We find in Cooke's poem the wisdom and the courage to deal with ordeals and troubles of life in a more ideal manner.

How did we tackle the trouble that came. Were we determined and positive when it came; or did we react fearfully?

He tells us that our troubles becomes big or small according to our attitude. It is not as important whether the trouble hurt you or not; what matters is how you handled the trouble.

He tells us when we fall down to get up. Falling is normal, but to continue to lie there is disgraceful.

Cooke further explains the wisdom of a life lived teaches us that the harder we are thrown down by troubles, the higher we bounce back.  

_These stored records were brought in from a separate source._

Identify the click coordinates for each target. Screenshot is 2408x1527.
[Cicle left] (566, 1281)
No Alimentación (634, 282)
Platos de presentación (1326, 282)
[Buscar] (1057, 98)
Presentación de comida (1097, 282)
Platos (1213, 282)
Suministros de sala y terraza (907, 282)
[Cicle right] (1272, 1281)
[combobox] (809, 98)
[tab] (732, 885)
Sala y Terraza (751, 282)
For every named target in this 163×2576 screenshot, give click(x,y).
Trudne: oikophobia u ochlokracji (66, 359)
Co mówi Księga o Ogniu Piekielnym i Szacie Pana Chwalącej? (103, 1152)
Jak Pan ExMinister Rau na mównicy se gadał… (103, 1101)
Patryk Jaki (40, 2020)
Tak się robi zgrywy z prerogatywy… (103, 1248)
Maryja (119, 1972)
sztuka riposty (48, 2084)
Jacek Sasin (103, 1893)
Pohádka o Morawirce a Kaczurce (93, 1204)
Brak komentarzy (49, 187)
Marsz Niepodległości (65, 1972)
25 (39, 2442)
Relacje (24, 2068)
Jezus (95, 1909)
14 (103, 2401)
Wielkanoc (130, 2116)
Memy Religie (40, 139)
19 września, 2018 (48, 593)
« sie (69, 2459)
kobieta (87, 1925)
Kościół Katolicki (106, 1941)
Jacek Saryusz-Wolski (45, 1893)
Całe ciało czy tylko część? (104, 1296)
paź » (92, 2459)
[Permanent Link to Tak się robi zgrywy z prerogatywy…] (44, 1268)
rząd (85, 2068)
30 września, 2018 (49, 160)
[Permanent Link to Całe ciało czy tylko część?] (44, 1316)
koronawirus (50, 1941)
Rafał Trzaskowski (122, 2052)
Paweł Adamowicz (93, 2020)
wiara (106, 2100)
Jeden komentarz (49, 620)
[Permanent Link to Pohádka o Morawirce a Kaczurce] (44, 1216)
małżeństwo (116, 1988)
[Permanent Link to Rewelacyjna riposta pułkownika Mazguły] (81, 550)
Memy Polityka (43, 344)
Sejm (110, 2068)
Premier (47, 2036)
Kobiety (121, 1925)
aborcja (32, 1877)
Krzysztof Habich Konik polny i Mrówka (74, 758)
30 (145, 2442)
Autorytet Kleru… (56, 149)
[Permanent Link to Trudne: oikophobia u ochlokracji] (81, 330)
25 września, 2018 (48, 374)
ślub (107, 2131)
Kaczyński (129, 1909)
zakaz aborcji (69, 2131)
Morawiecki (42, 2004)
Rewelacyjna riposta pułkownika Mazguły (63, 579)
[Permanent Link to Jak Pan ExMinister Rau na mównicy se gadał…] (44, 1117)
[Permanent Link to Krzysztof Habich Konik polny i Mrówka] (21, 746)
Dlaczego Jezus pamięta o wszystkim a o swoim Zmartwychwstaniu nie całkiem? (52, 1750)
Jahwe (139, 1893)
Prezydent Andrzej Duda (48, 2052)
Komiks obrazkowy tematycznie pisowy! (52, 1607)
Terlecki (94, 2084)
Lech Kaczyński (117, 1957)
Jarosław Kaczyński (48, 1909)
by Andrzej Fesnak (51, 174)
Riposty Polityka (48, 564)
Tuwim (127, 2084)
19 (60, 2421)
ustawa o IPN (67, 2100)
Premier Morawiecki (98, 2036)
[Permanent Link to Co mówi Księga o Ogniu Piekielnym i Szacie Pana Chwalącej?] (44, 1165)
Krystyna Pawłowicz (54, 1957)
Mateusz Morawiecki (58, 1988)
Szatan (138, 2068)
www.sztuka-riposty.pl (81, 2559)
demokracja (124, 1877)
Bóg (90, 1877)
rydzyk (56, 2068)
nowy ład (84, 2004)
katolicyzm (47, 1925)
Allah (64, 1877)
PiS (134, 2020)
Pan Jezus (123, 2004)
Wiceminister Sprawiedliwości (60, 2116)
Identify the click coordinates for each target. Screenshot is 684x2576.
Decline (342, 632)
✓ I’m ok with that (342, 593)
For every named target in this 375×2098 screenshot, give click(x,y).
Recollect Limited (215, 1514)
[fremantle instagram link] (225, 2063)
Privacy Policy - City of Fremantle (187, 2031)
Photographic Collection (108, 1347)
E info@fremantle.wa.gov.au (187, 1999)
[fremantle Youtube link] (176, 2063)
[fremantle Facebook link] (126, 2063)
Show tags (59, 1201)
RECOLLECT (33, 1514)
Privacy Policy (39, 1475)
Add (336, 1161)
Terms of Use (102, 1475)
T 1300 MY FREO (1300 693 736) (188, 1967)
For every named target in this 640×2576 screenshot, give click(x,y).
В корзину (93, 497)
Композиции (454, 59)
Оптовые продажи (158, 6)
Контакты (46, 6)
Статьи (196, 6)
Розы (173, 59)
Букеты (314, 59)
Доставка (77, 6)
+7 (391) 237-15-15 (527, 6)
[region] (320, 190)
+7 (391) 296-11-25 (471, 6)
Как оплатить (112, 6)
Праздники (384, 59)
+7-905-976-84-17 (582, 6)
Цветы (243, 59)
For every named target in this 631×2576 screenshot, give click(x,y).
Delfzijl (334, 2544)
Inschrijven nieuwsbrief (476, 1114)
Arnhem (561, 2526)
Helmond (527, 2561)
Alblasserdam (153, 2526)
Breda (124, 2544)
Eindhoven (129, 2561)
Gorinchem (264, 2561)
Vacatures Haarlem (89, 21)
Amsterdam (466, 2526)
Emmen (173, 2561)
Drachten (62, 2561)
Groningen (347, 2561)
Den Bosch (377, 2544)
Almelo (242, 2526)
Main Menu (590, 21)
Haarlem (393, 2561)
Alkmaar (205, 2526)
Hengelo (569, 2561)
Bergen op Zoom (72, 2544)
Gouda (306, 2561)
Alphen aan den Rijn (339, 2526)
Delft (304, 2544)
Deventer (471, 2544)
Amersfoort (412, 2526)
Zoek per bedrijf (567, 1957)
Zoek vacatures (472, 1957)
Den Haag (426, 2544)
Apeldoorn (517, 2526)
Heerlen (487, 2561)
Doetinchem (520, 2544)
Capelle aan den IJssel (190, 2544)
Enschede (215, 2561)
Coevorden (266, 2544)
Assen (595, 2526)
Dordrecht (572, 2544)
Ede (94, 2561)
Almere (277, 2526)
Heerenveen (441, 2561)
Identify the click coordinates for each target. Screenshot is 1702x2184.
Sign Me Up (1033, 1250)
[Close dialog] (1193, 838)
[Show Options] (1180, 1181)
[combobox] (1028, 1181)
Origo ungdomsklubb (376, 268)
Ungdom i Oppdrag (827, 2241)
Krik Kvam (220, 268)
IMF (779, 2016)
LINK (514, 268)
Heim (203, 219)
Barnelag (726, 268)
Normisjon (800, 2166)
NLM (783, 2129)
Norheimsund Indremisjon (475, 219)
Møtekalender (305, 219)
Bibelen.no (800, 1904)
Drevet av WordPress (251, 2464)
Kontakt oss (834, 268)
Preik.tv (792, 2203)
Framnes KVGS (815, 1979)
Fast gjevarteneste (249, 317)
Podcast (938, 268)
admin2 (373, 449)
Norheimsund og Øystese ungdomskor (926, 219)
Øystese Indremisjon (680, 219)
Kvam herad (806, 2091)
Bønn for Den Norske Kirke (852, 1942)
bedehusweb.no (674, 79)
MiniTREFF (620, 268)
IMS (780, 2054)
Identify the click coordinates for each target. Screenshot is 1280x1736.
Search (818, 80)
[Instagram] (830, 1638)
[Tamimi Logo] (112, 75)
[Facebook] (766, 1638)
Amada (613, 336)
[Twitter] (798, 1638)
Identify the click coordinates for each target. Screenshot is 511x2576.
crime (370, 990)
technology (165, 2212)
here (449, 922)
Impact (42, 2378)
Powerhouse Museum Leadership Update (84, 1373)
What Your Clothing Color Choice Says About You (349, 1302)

Suffering and adversity is a part of our fallen lives. God often uses it to make us stronger or develop us in certain ways apart from our own desires.

Death comes to all; it may come suddenly or it may come quietly; our dying does not matter; what matters is how we died, did we die well or badly?  


This poem reminds us of Ecclesiastes and how our life is a vapor. Our lives are brief. The Hebrew word hebel, is often rendered “vanity in the text,” but doesn’t mean pointless or futile as many believe. Instead, the preacher of Ecclesiastes plays on the word’s basic sense of vapor or breath. Everything in life is not meaningless, but fleeting, evanescent, ungraspable like a vapor. Want an example? Wait for a cold day, open your mouth wide, and breathe out the warm air and then try to grab the cloud in your hands. That, proclaims the Preacher of Ecclesiastes, holds for all of this life’s joys. Almost everything in our lives flickers and then vanishes. Even the most seemingly solid fixtures of our lives can disappear in less time than it takes to blink. And one day death will take from us, and take us from, whatever joys we have left. Yet God is faithful, sovereign and eternal, God is not a vapor!

The message of Ecclesiastes isn’t that our earthly joys are worthless, but that they are not ultimate. As a maturing Christian we must learn to live in light of the certain tragedy of our death. When you stop treating this life as your source of all satisfaction, you’ll find it more fulfilling. Only someone who knows how to weep will really know what it means to laugh. That’s the message of Ecclesiastes. We need to be a person who realizes that living a good life means preparing to die a good death.


Want to live well, prepare to die well!


Edmund Vance Cooke ( born June 5th 1866), in Port Dover, Ontario, Canada.

His first job was in a Sewing Machine Factory which he eventually left in 1893 to earn a living as a poet, writer, and public speaker . He published his first book of poems, A Patch of Pansies in 1894 followed by 15 more books of poetry and several books for children. He married Lilith Castleberry in 1898 and they had five children. Cooke then went on to become a broadcaster on station, WWJ in Detroit broadcasting his poems live to thousands. Cooke died in Cleveland, Ohio on December 18th 1932.